(Extracted data entries)
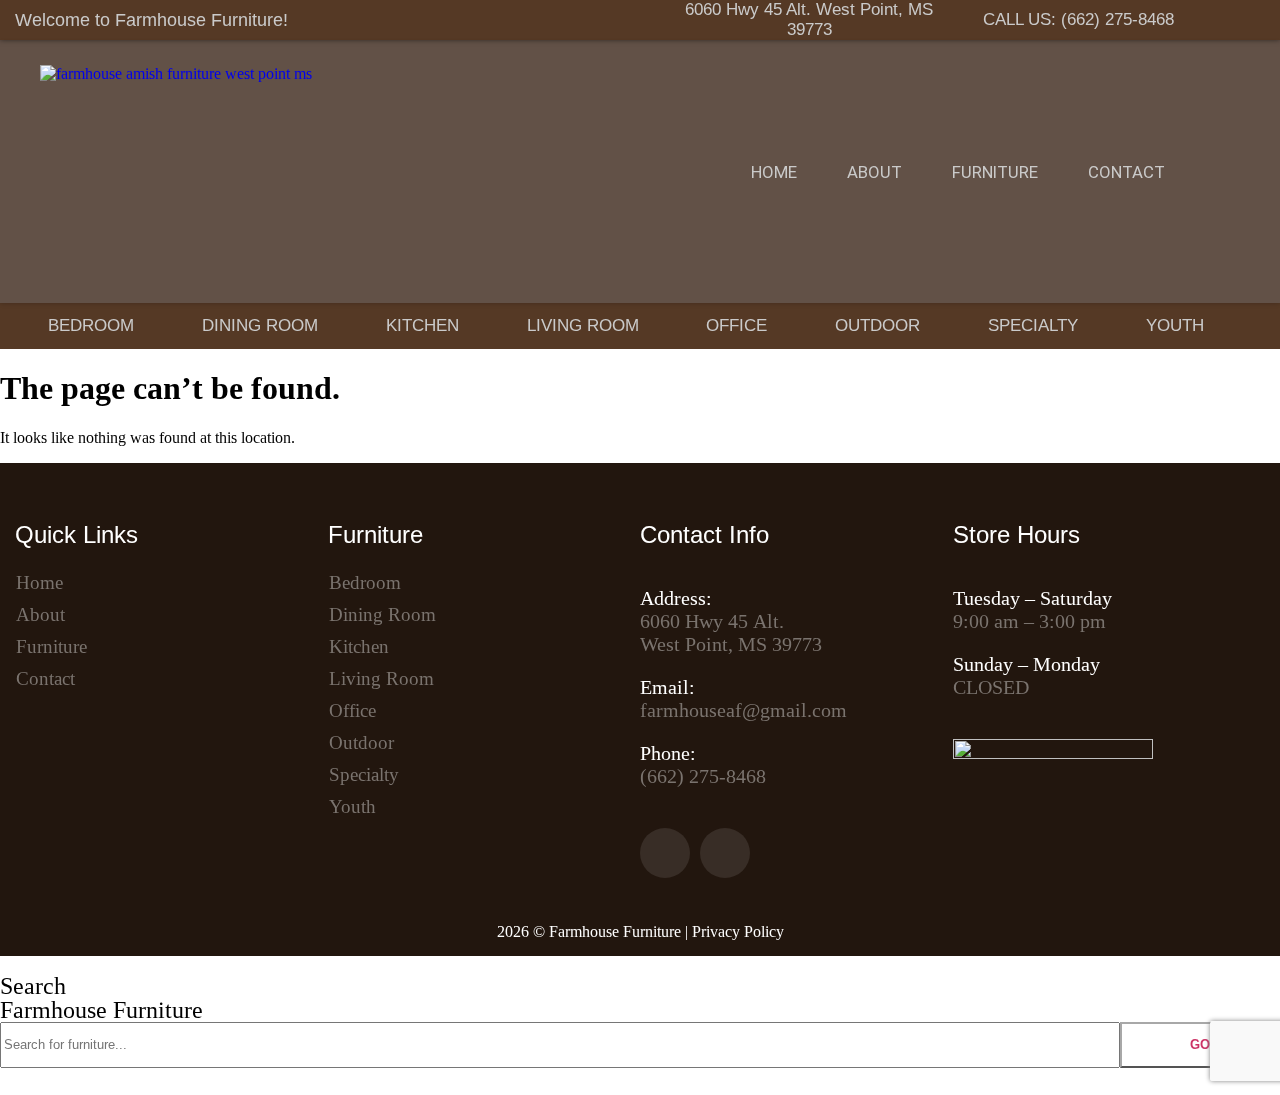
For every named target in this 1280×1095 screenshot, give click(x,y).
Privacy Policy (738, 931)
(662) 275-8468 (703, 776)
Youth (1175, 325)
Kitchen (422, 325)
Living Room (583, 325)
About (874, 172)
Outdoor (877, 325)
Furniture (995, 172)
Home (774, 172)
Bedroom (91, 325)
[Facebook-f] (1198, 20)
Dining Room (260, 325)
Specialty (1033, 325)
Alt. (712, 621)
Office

What is expected -> Print every entry verbatim and leave all pictures out.

Expected output ->
For every named target in this 1280×1095 screenshot, give click(x,y).
Privacy Policy (738, 931)
(662) 275-8468 (703, 776)
Youth (1175, 325)
Kitchen (422, 325)
Living Room (583, 325)
About (874, 172)
Outdoor (877, 325)
Furniture (995, 172)
Home (774, 172)
Bedroom (91, 325)
[Facebook-f] (1198, 20)
Dining Room (260, 325)
Specialty (1033, 325)
Alt. (712, 621)
Office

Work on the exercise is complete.